* **指示 1**: 抜粋の後にある行をすべて書き直し、「click action」を「tap action」に置き換えてください。それ以外は変えず、画像は答えに含めないでください。

* **抜粋**:
SCP財団
SCP財団のロゴ[注釈 1] | |
URL |
scp-jp |
---|---|
言語 | 英語[注釈 2] |
設立者 | 4chan |
スローガン |
確保、収容、保護(日本語版) Secure, Contain, Protect |
営利性 | 非営利 |
登録 | 必要[注釈 3] |
開始 |
|
現在の状態 | 活動中 |
ライセンス | CC Attribution / Share-Alike 3.0 |
SCP財団(エスシーピーざいだん、英: SCP Foundation, SCPF)は、2008年に開設された共同創作コミュニティサイトであると共に、その作品内部に登場する組織の総称。
サイトの主な創作物は、「自然法則に反した異常な物品・存在・現象・場所など(異常存在、アノマリー、SCPオブジェクト、SCiP)」の収容手順やそのアノマリーの異常性の説明を記した報告書であるが、その他にもアノマリーやSCP財団に関する様々な形式の掌編(サイト内では「財団Tale・Tale」と呼ばれる)がコミュニティ参加者により執筆されている。これらはWiki形式のウェブサイトに投稿され、まとめられている[3]。
サイト内の創作物は共通の背景設定に大まかに従うことが求められており、その多くがホラー小説やSFの要素を持つ。また創作物は一部を除きクリエイティブ・コモンズ 表示-継承 3.0(CC BY-SA)ライセンスにより公開されている[注釈 4]
概要
[編集]フィクションとしてのSCP財団
[編集]作中におけるSCP財団[注釈 5]は、「自然法則を逸脱した異常な生物・物品・現象・場所(これらはSCP-173のように識別子で呼称される)の捕捉・研究を世界政府より委任された秘密組織」[注釈 6]という設定である。財団はアノマリーが一般市民の目に触れれば彼らの日常生活や正常な感覚を揺るがすだけでなく、場合によっては人類の生存そのものを脅かしかねないと考えており、そのため財団は集団パニックや予想される混乱を避け、人類の文明を正常に機能させるためアノマリーを秘密裏に保管し、また一部のアノマリーについては、将来の脅威に対処するための知識を求めて研究を行っている、という設定になっている[5]。 以上の目的のために財団は保護下にある一つ一つのアノマリーについて「特別収容プロトコル(Special Containment Procedures)を記した報告書を作成している」という設定になっており、これらの報告書にはアノマリーを安全な状態に留めるための手段、その性質の説明、財団による実験や研究の記録などが科学論文のような筆致でまとめられている。この設定に従って創作された架空の報告書が現実世界におけるSCP財団の主な創作物であり[6]、この文書もSCPと呼ばれる。ただし、作中でのSCPは本来文書の略称とされ、アノマリーそのものを指す用語であるSCiPと区別される[7]。

* **処理対象の行**:
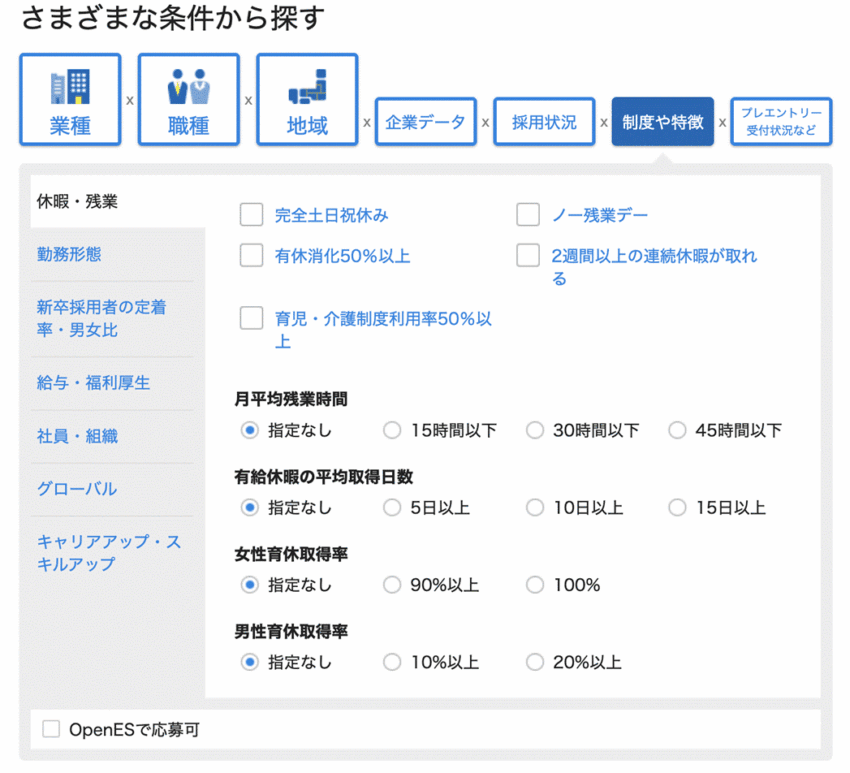This screenshot has width=850, height=773.
Task: Switch to the 採用状況 tab
Action: [544, 122]
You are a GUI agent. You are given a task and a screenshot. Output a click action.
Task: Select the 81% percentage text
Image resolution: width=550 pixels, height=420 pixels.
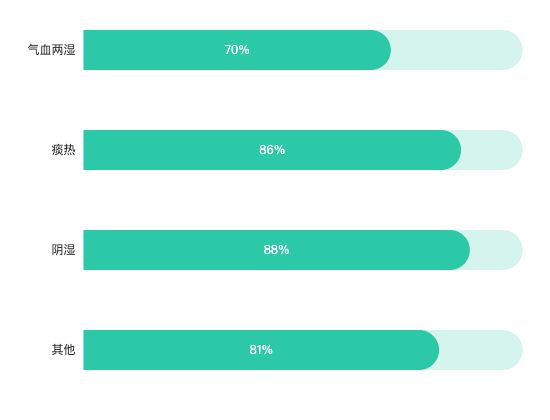click(261, 350)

* **指示 2**: 抜粋によると、SCP財団のサイトは何年に開設されましたか。

* **正解 1**:
This screenshot has width=850, height=773.
Task: Switch to the 採用状況 tab
Action: [544, 122]
You are a GUI agent. You are given a task and a screenshot. Output a tap action.
Task: Select the 81% percentage text
Image resolution: width=550 pixels, height=420 pixels.
click(261, 350)

* **正解 2**: 2008年